Further, since writing to the EPROM can be performed through serial communication without using the EPROM writer, an address setting terminal and a mode setting terminal required when accessing the EPROM. Further, there is an effect that it is not necessary to provide a data transfer terminal or the like on the semiconductor package or the like, and the area occupied by the semiconductor chip is also reduced by this.

[Brief description of drawings]

FIG. 1 is a block diagram showing an embodiment of the present invention.

FIG. 2 is a diagram showing a flowchart of an operation procedure of the present embodiment.

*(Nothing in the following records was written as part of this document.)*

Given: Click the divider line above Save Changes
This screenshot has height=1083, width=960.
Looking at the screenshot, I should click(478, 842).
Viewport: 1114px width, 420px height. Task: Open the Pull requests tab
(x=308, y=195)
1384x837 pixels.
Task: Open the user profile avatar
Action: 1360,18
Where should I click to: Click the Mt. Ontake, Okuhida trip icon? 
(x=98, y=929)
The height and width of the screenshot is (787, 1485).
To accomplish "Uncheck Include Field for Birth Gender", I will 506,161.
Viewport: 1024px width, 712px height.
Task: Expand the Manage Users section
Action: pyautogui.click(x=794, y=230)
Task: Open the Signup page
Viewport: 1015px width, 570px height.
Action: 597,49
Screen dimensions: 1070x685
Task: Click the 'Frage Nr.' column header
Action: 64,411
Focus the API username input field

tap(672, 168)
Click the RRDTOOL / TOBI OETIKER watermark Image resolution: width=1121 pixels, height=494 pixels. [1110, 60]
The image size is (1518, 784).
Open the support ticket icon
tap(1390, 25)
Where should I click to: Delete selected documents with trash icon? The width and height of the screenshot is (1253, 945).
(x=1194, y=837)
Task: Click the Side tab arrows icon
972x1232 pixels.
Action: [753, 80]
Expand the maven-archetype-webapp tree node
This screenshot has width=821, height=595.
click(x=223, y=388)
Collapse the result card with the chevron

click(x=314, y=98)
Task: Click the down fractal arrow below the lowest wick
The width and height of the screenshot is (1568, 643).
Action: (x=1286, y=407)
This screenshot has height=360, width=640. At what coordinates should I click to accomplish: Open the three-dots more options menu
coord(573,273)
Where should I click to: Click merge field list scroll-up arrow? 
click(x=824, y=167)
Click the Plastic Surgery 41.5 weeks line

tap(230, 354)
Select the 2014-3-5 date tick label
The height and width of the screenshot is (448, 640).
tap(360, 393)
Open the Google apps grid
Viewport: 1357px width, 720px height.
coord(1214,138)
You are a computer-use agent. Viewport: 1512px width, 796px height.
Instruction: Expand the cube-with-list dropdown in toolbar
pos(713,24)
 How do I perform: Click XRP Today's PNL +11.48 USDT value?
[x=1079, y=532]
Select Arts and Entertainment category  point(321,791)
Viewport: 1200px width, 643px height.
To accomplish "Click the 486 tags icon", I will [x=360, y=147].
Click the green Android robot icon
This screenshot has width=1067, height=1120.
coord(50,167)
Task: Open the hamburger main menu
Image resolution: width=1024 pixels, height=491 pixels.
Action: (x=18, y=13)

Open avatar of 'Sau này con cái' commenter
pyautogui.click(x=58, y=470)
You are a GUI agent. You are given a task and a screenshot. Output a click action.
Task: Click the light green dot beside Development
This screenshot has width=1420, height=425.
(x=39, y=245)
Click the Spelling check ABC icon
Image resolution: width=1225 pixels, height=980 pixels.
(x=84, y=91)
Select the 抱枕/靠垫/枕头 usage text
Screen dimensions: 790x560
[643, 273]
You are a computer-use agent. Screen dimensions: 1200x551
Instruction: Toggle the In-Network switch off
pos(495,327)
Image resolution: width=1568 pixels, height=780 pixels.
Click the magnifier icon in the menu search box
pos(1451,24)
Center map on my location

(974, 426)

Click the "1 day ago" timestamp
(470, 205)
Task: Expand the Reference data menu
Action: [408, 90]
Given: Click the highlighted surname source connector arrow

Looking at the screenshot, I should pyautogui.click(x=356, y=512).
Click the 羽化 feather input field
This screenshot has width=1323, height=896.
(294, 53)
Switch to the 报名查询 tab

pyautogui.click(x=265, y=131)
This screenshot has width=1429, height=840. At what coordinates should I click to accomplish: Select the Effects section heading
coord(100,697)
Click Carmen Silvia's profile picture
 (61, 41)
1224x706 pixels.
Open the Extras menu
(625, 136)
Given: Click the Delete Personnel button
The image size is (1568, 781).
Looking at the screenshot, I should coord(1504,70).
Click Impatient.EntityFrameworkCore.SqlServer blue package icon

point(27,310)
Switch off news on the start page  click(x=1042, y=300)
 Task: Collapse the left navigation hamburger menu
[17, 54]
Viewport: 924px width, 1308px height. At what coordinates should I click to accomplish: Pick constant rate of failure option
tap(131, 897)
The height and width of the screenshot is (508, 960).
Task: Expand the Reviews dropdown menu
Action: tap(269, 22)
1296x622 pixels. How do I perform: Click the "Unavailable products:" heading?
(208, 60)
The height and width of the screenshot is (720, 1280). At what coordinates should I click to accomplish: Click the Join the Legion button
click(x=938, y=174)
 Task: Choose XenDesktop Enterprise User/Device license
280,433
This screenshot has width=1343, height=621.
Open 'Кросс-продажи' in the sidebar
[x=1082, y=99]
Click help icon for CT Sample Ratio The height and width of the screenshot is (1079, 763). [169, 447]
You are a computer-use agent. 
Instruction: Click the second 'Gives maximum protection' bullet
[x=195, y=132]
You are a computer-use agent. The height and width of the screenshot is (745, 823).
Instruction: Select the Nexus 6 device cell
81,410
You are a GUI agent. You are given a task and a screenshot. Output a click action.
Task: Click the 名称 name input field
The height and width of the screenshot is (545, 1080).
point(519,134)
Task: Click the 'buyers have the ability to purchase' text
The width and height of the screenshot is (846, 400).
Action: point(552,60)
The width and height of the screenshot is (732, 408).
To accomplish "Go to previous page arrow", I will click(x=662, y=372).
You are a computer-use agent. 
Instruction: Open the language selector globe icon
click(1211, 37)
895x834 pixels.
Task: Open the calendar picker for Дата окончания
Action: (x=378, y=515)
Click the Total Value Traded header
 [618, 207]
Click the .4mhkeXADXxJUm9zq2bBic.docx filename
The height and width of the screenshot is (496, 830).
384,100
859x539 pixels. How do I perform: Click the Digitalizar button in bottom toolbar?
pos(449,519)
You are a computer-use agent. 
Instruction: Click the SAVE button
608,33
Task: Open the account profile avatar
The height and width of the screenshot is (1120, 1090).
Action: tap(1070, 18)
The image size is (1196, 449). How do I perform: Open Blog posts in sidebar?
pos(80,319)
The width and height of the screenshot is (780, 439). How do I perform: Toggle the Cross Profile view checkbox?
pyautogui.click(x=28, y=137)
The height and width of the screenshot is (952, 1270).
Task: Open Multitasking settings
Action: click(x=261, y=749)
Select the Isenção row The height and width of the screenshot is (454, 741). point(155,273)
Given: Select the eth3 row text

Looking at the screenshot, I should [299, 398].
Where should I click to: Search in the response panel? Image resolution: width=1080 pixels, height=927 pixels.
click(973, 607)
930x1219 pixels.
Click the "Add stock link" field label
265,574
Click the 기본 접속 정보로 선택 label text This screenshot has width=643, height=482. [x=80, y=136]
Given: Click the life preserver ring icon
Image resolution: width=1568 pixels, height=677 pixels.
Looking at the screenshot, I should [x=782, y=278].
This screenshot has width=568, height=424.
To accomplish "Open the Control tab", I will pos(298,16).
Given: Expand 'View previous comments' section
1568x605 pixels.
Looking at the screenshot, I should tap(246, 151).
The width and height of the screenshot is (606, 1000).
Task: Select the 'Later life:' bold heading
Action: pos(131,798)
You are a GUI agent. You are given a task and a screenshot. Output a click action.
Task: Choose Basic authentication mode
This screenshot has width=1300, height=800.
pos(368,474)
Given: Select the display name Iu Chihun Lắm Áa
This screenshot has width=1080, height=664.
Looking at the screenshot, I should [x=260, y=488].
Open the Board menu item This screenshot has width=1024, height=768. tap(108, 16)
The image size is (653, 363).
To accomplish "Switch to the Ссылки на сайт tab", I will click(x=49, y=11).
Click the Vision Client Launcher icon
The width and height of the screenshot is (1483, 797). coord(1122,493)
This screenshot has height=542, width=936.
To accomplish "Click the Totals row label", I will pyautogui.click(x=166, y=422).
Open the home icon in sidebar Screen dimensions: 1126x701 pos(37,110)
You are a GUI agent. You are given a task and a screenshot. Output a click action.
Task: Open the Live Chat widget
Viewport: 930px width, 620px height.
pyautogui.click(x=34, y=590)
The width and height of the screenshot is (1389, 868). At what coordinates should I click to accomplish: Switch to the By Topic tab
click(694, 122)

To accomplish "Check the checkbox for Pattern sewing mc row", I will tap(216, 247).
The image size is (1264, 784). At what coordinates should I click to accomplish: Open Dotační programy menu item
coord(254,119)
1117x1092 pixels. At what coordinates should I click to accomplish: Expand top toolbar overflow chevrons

FIG. 3 is a block diagram showing a conventional example.

[Explanation of symbols]

 1 CPU 2 Serial Interface Circuit 3 EPROM 4 FROM 5 Write Data Storage Section 6 Read Data Storage Section 7 Mode Control Section 8 Address Setting Section 9 Address Control Section 10 Command Control Section

Claims (1)

[Claims] 1. An erasable programmable read-only memory (hereinafter referred to as EPROM), and a firmware read-only memory (hereinafter referred to as FROM, which stores instructions for controlling write / read operations for the EPROM).
In which at least the serial data to be written to the EPROM is input from the outside, converted into parallel data and output, and the parallel data read from the EPROM is serialized. A serial interface circuit for converting the data and outputting the data to the outside, a write data storage section for temporarily storing the parallel data output from the serial interface circuit as an input, and a parallel read from the EPROM A read data storage unit for inputting and temporarily storing data, a mode control unit for setting a write mode or a read mode corresponding to the EPROM via a control signal from the CPU, and a CPU Write via control signal In a mode, a write address for the EPROM is set, and in a read mode, an address setting unit for setting a read address for the EPROM, and addresses output from the address setting unit and the CPU, respectively, are received. In the normal operation mode set via the mode switching signal, the address output from the CPU is selected to specify the address of the EPROM, and in the write / read control mode set via the mode switching signal. In the above, the EPR is selected by selecting an address output from the address setting section.
In response to the commands output from the EPROM and the FROM and the address control unit designating the address of the OM, the commands output from the EPROM are transmitted in the normal operation mode set via the mode switching signal. An EPROM for selecting and supplying the instruction to the CPU and supplying the instruction to the CPU in the write / read control mode set via the mode switching signal. A microcomputer provided as an interface means corresponding to.